• [What you are asked to do]: Return every entry below word for word and leave out any picture.

** Opening Excerpted records block **

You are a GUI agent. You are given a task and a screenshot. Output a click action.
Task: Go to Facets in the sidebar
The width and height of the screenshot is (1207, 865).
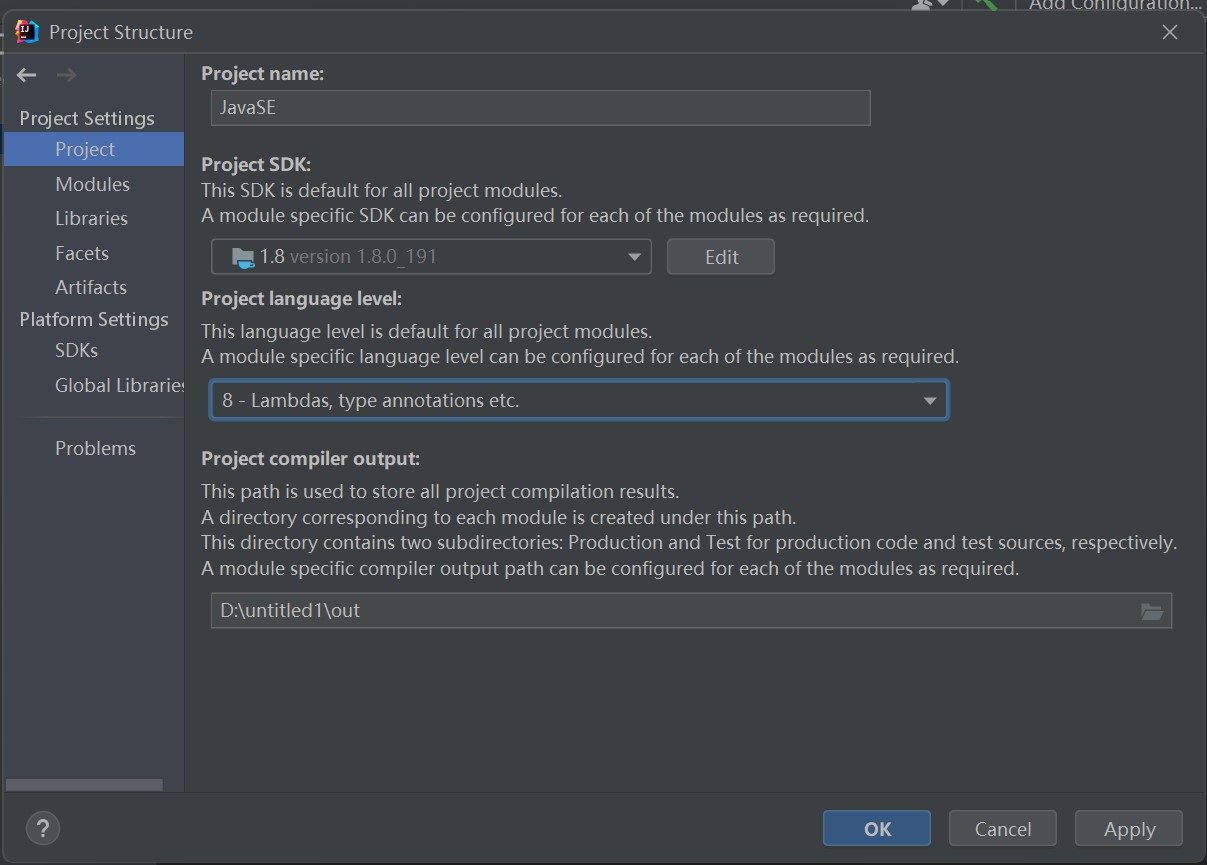(82, 253)
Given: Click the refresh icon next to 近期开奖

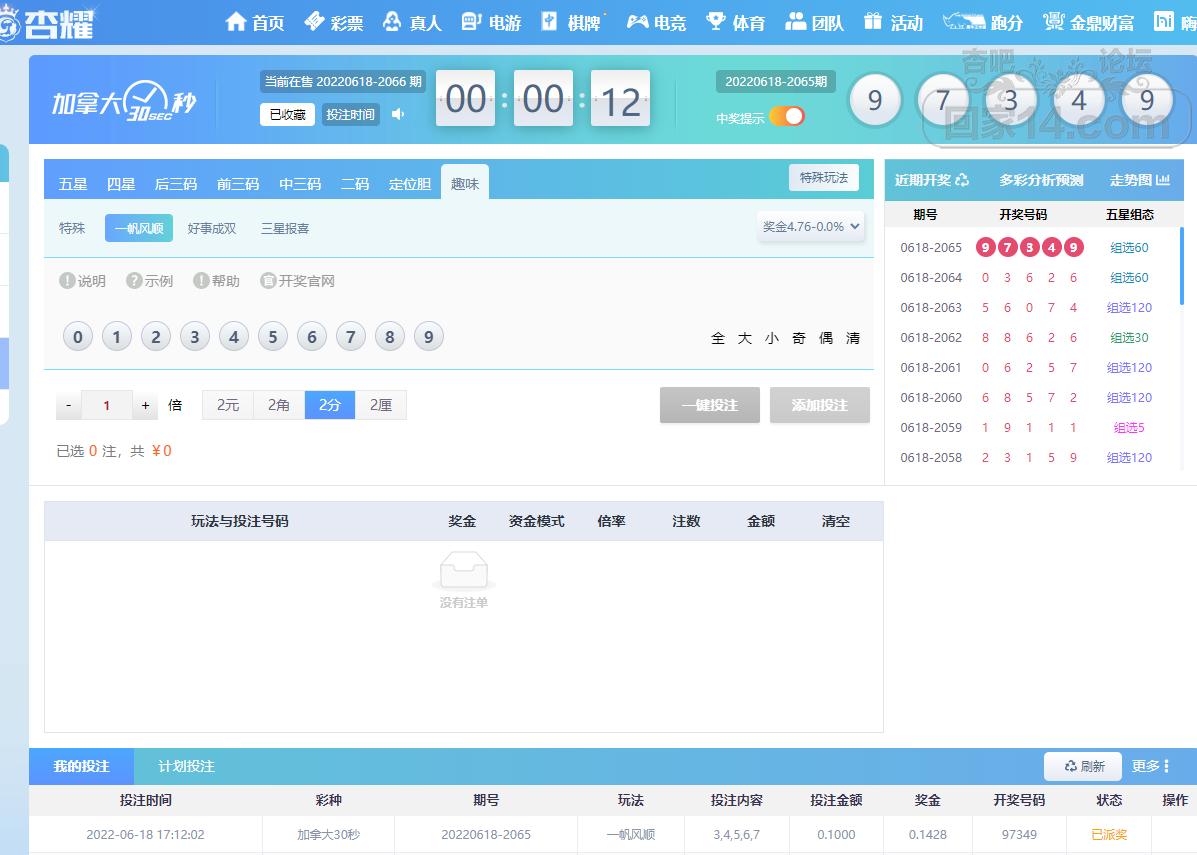Looking at the screenshot, I should point(962,180).
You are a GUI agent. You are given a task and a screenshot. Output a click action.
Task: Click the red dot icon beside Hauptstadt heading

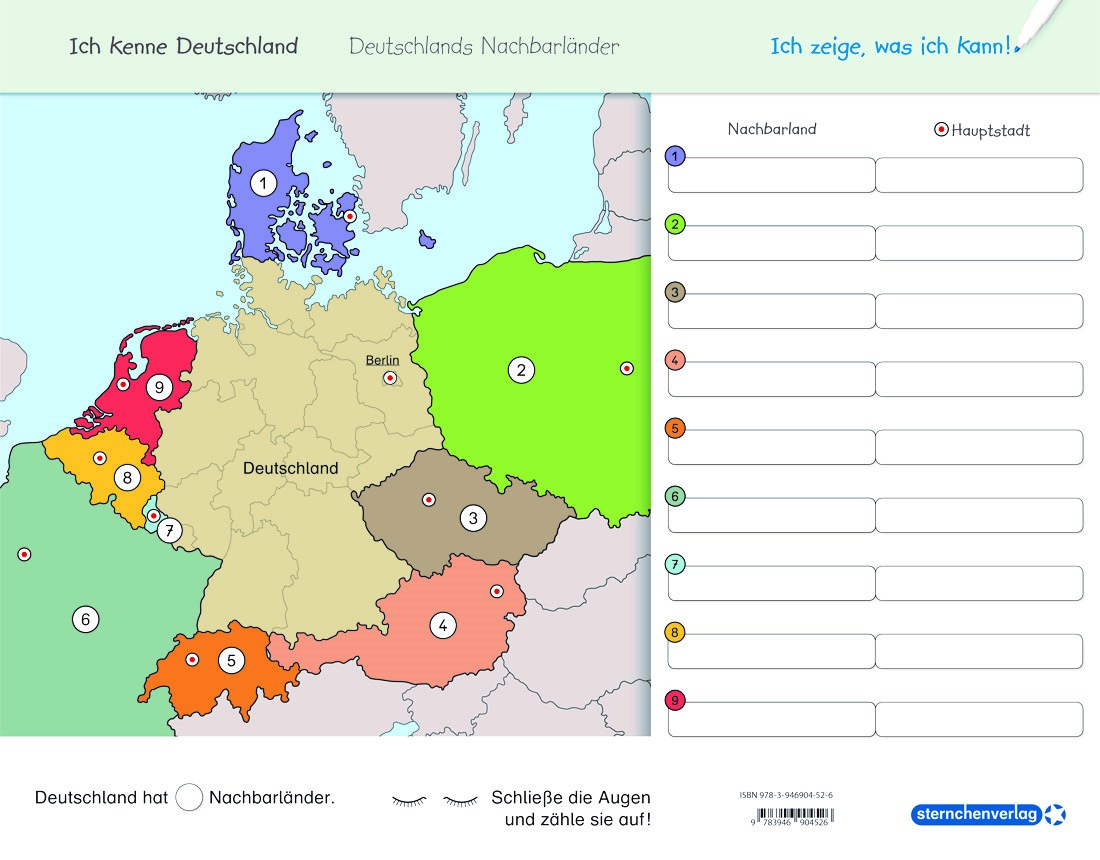pyautogui.click(x=940, y=130)
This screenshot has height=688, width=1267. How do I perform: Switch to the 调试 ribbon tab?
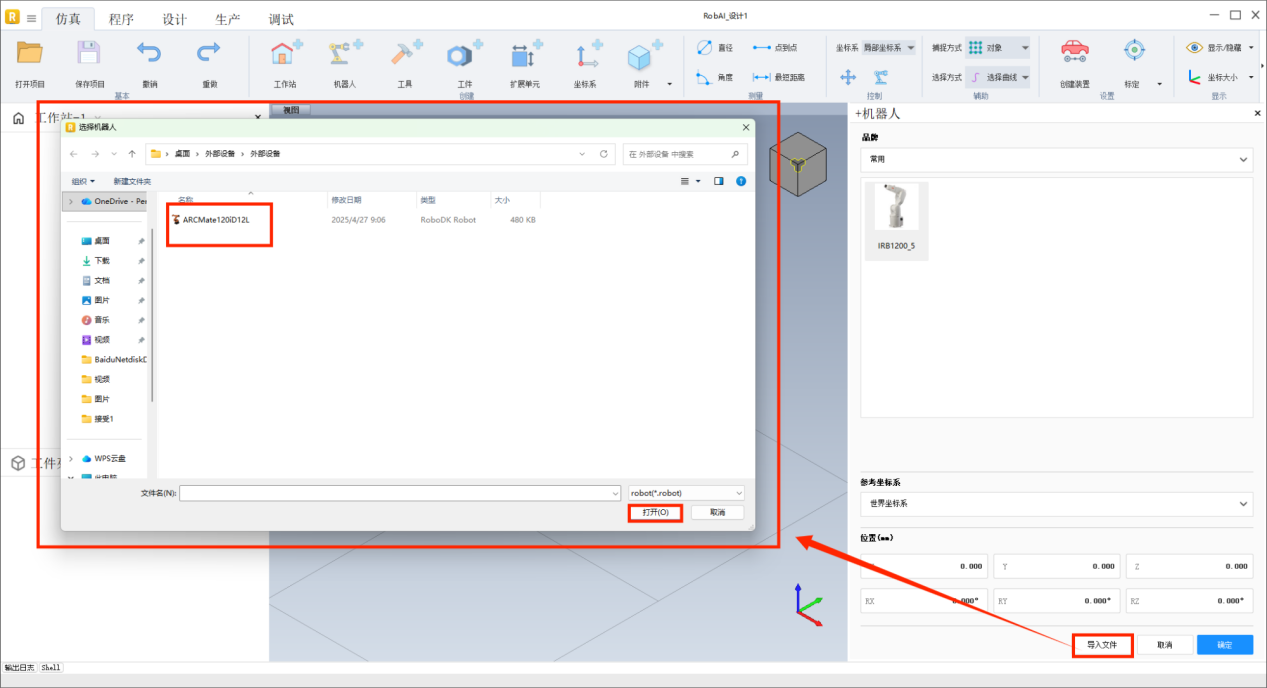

** Closing Excerpted records block **

• [Written response]:
You are a GUI agent. You are given a task and a screenshot. Output a click action.
Task: Go to Facets in the sidebar
The width and height of the screenshot is (1207, 865).
(82, 253)
Given: Click the refresh icon next to 近期开奖

Looking at the screenshot, I should point(962,180).
You are a GUI agent. You are given a task and a screenshot. Output a click action.
Task: Click the red dot icon beside Hauptstadt heading

pyautogui.click(x=940, y=130)
This screenshot has height=688, width=1267. How do I perform: Switch to the 调试 ribbon tab?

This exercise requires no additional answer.